* [Extract to read]:
^^^^^^^^^^^^^^^^

Neither of these execute in Opera, both were explicitly blocked before I
started looking into the issue. Note that I can't get <applet
something="javascript:"> to execute in Firefox either, perhaps it needs
a special value for "something"
Right; see the "can't recall" bit above. code="javascript:" maybe?
or the Java plugin must be installed?
This might be needed too, yes.
Someone who manages to install a working Java plugin might want to test
this. It doesn't seem like it could be a compat issue to me.
It seems to me that after sandboxing, javascript: URLs will be quite
useless. You can only use them where the content is text
That's not the case, actually. At least in Gecko, the return value
string is examined to see whether all the charcode values are < 255. If
they are, then the string is converted to a byte array by just dropping
the high byte of every char. So you can pretty easily generate image
data this way.
If any of the bytes are > 255, then the string is encoded as UTF-8
instead.

^^^^^^^^^^^^^^^^

* [Material provided]:

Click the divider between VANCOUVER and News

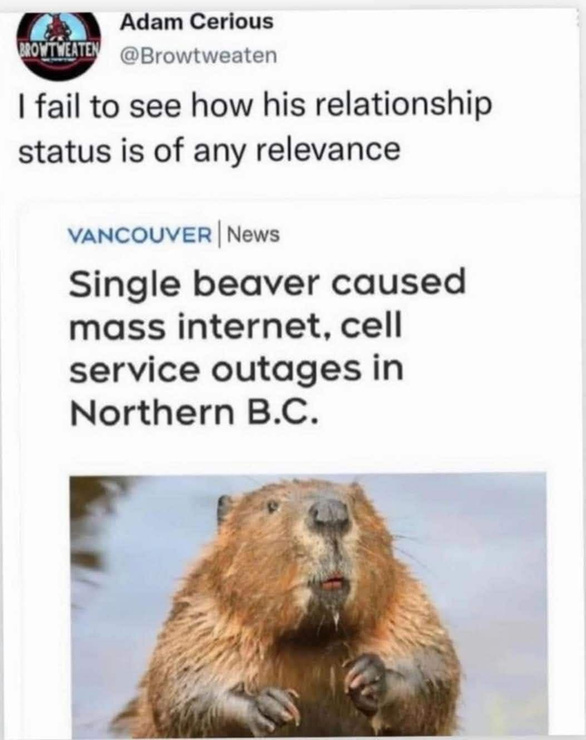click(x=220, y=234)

^^^^^^^^^^^^^^^^

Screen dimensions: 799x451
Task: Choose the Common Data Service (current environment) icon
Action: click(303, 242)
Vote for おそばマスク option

^^^^^^^^^^^^^^^^

* [Task to complete]: Pick up the discussion of javascript: URLs after its last sentence and write what comes next.

* [Task answer]:
Do you do that just for inlines, or also when navigating to javascript:
URLs? If it's both, then that's something we'd need to standardize, unless
all browsers already do the same.
and the script has to be completely self-confined
Indeed.
Using data: URLs will allow you to
generate the data in the outer environment, and it's possible to
generate binary data.
Right. Now that data: support is universal, there may be a lot less
need for javascript: returning data, except for compat reasons.
Indeed, so the question is just what the compat constraints are.
So far, it seems that the fastest way to reach compat between browsers
is to simply not run inline javascript: URLs.
Except for frames/iframes, right?
Right, these aren't inlines, in Opera terminology at least. As far as I
can see the spec agrees on this, as frames/iframes have their own browsing
contexts.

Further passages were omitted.